BIPOLAR DISORDER:
A Personal Analysis of My Chaos Narrative
A Longitudinal Context: October 1943 To May 2010
10th Edition
By
Ron Price of George Town Tasmania Australia
(140 Pages: Font 14—55,000 words)
1. Preamble and Introduction:
1.1 This is a small book. Ten years ago it started out as a brief essay and it is now an appendix to my memoirs, a five volume 2600 page opus found in whole and in part at various places on the internet. Both this small book and my memoirs could benefit from the assistance of one, Rob Cowley, affectionately known in publishing circles back in the seventies and early eighties as “the Boston slasher.” His editing was regarded in some circles as constructive and deeply sensitive.

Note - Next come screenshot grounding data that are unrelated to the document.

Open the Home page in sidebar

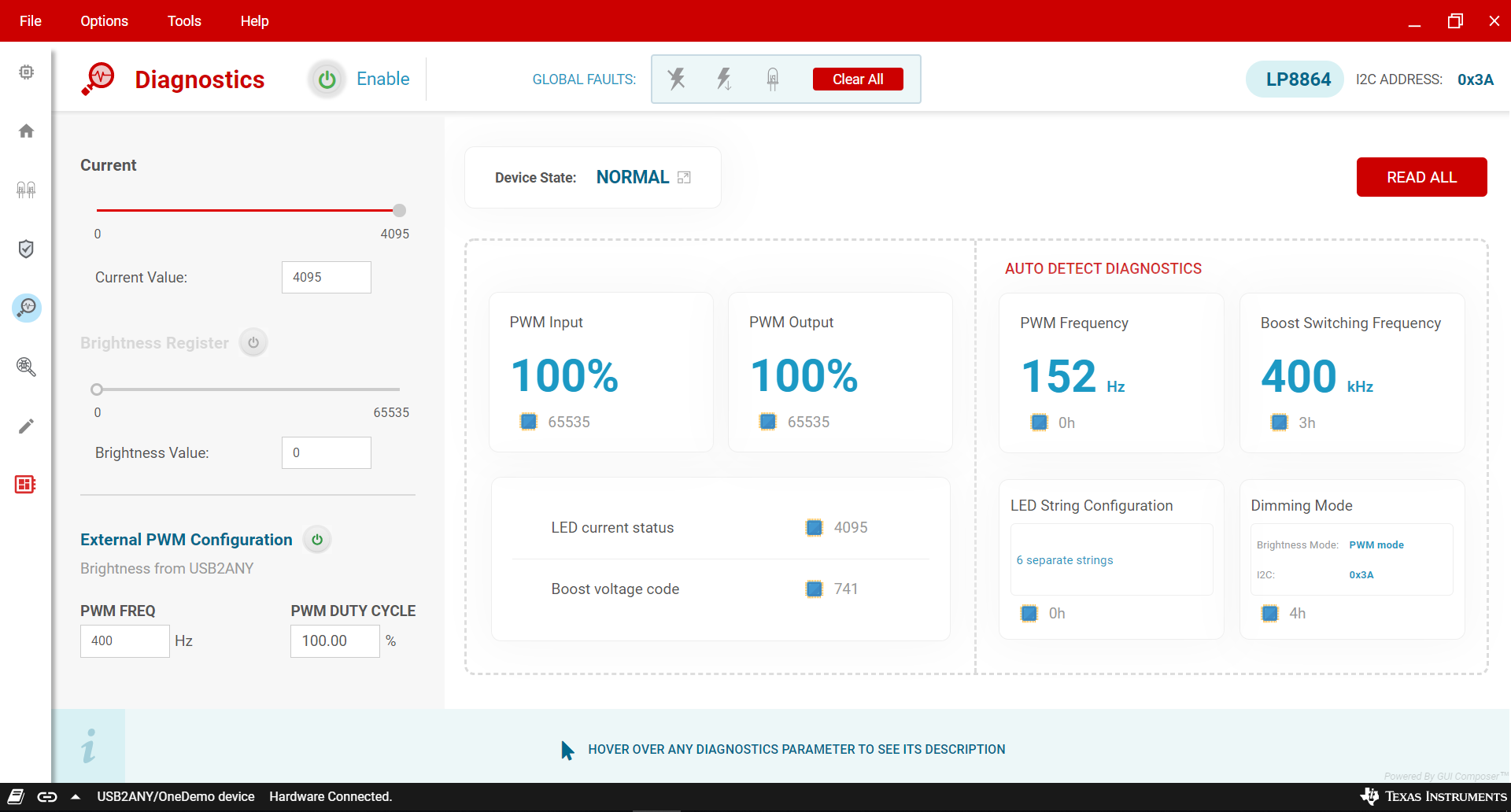(x=26, y=131)
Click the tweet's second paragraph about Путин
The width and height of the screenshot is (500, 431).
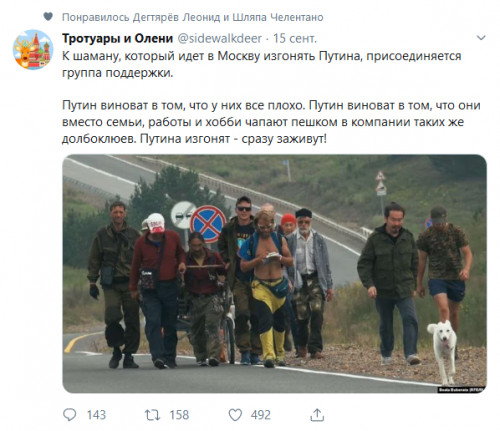click(x=271, y=122)
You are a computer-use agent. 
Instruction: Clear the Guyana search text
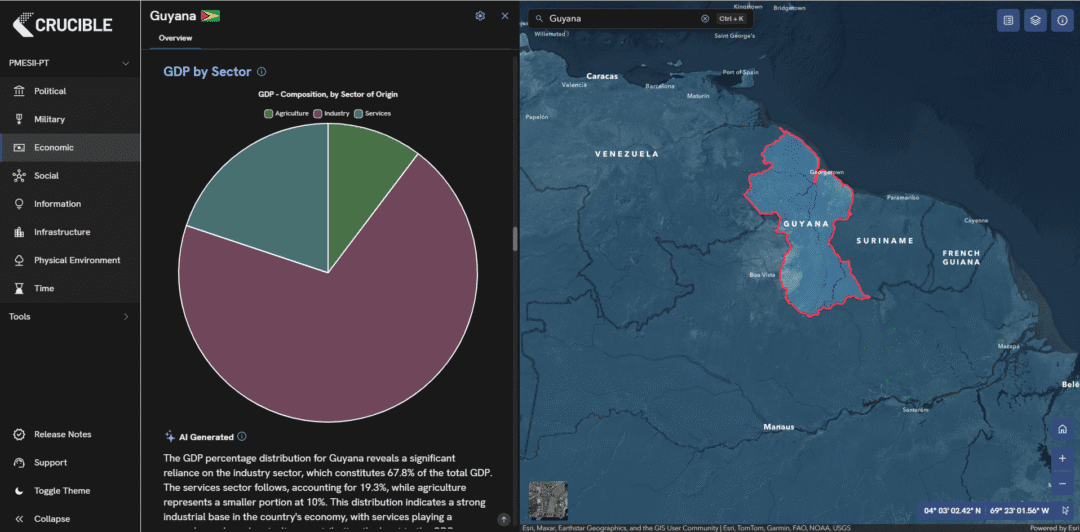(x=704, y=18)
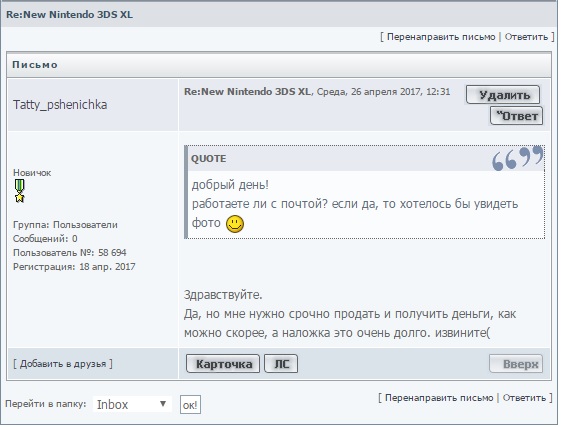Jump to top with Вверх button

[x=516, y=364]
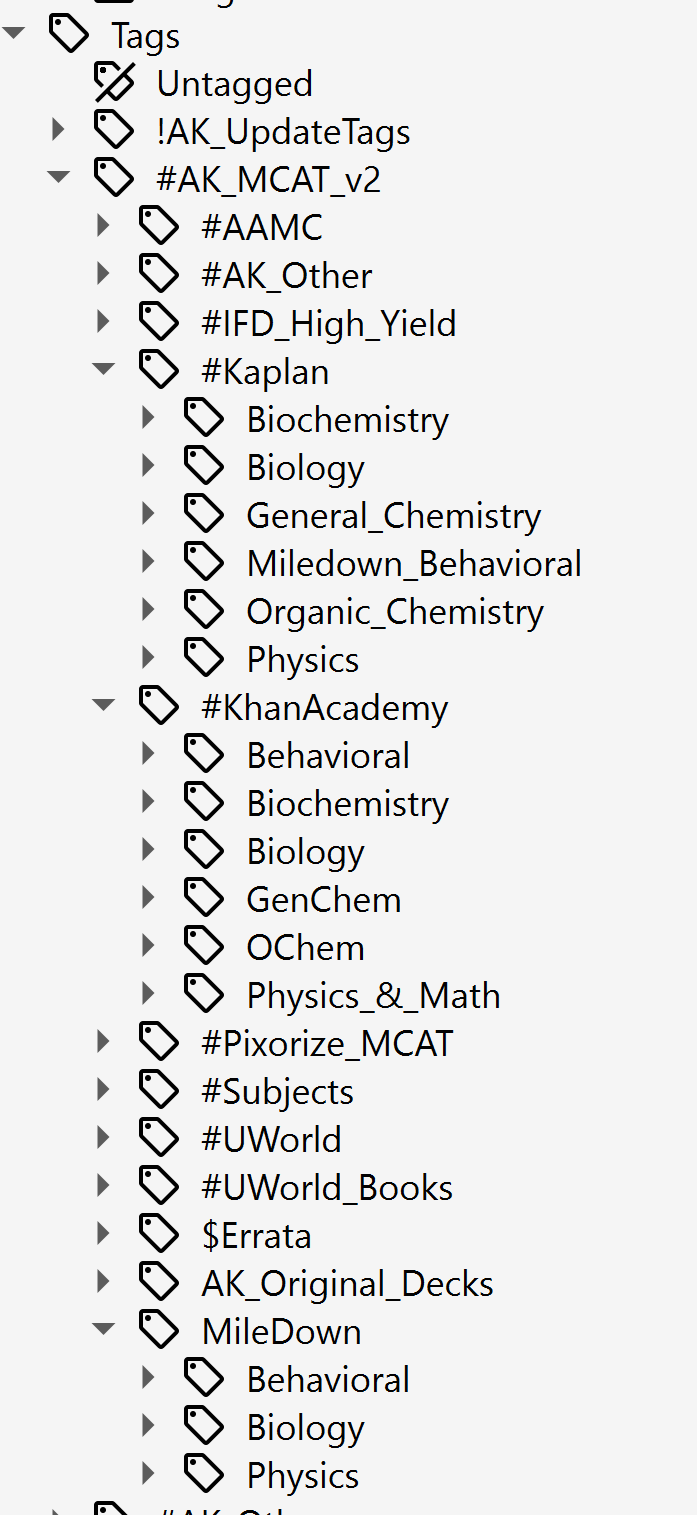Image resolution: width=697 pixels, height=1515 pixels.
Task: Expand the #IFD_High_Yield tag
Action: (x=103, y=323)

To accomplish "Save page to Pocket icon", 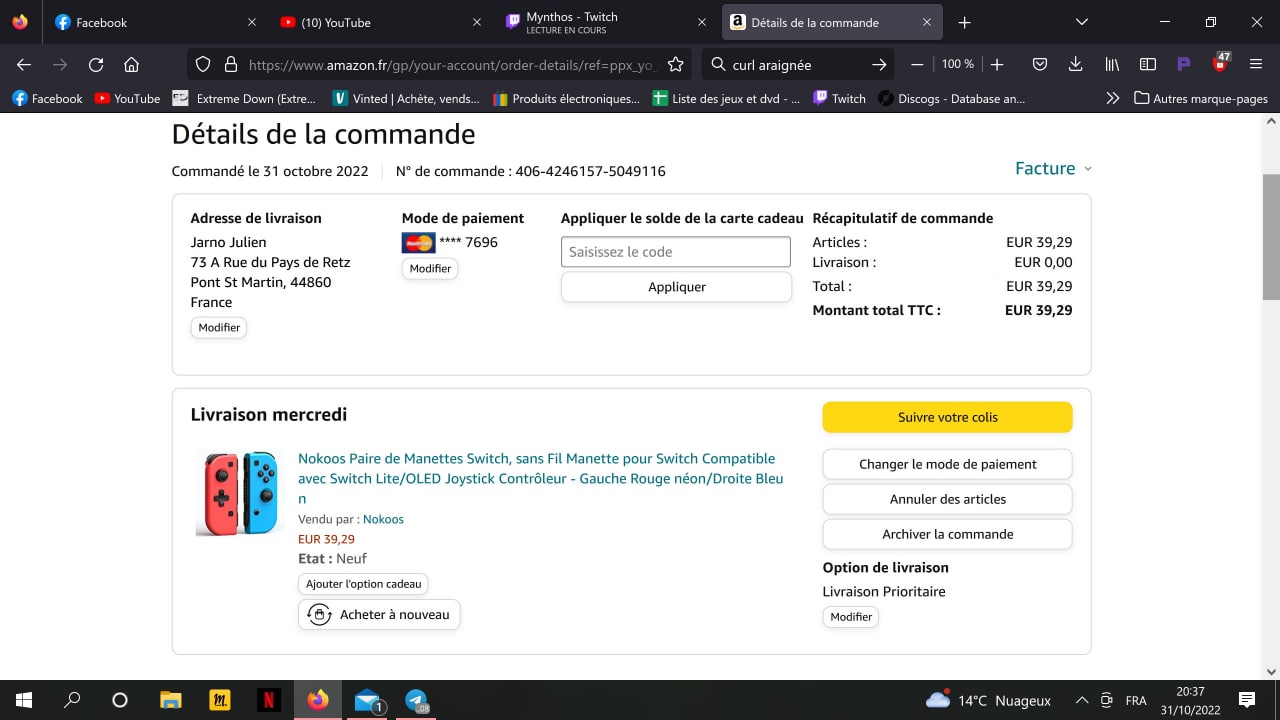I will click(x=1040, y=64).
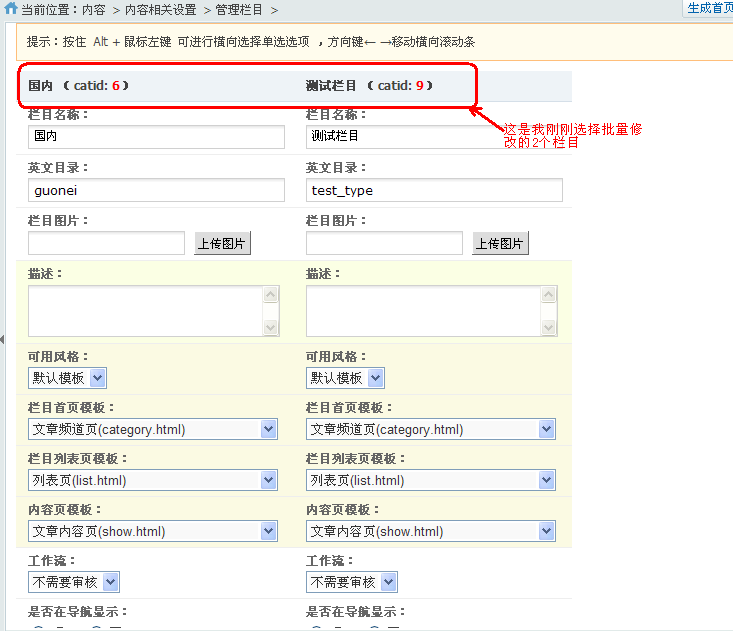Open 工作流 dropdown in the 国内 column
The image size is (733, 631).
point(74,582)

If he could amputate several dozen pages, several thousand words, of this exploration of my life experience of bipolar disorder(BPD) with minimal agony to my emotional equipment I’m sure readers would be the beneficiaries. But, alas, I think Bob is dead.
---------MY EXPERIENCE IS RELEVANT TO NURSES------------------
But I won't place any more of my story here until interest is shown.-Ron
I did find an editor, a proofreader and friend who did not slash and burn but left my soul quite intact as he waded through my labyrinthine passages, smoothed them all out and excised undesirable elements. But this editor is in the late evening of his life and, after editing several hundred pages of my writing, he has tired of the exercise and so I am left on my own. I have begun to assume the role that Cowley exercised so well in life as the Boston slasher, but it is a difficult and relentless role and I, therefore, only take it up sporadically given the quantity of my writing which requires editing. Without my editor friend, I advise readers not to hold their breath waiting for me to do what is a necessary edit in this now lengthy work.
1.1.1 John Kenneth Galbraith, the famous economist and a fine writer, had some helpful comments for writers like myself. So, too, did Galbraith’s first editor Henry Luce, the founder of Time Magazine. Both Luce and Galbraith were an ace at helping a writer avoid excess. Galbraith saw this capacity to be succinct as a basic part of good writing. Galbraith also emphasized the music of the words and the need to go through many drafts. I've always admired Galbraith, a man helped me understand the mystery that is economics. He only recently passed away. I’ve followed his advice on the need to go through endless drafts. I’ve lost count of the changes, the additions and the deletions to this text, but I know I have not avoided excess or repetition among other writing weaknesses that readers will find in the following pages. In some ways I have found that the more drafts I do, the more I have had to say. Excess is one of the qualities of my life, it seems to me, as I muse over seven decades of living, if I may begin the confessional aspect of this work in a minor key.